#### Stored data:
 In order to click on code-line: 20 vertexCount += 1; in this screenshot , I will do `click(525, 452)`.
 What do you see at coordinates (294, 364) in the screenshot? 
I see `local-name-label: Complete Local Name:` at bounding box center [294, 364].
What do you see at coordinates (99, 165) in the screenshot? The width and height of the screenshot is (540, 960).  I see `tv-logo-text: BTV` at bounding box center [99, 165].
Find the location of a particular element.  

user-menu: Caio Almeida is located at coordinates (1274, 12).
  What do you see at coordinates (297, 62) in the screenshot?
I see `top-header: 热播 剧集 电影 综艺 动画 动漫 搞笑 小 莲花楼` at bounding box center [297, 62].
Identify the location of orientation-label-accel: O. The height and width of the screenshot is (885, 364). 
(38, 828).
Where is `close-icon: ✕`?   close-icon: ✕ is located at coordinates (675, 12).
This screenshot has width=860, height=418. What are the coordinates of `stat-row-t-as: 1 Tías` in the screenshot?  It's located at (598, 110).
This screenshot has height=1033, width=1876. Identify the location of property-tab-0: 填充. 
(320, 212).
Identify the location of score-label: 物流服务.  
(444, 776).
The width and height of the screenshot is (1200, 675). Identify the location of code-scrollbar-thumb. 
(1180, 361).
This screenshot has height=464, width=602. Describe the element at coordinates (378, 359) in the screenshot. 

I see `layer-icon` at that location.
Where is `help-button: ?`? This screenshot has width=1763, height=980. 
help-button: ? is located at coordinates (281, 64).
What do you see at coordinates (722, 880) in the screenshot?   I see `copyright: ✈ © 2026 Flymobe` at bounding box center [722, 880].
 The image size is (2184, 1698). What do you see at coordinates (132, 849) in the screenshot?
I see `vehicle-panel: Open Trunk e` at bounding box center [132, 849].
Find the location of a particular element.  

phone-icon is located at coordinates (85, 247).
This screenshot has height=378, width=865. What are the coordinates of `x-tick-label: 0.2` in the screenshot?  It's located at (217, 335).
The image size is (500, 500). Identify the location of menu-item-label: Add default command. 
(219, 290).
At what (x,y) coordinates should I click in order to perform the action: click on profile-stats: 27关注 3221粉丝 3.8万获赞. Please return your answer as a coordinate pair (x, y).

#### What you will do:
Count the lines of the stored data above that contain the string "code", matching case exactly, and give only the number.

#### Solution for this problem:
2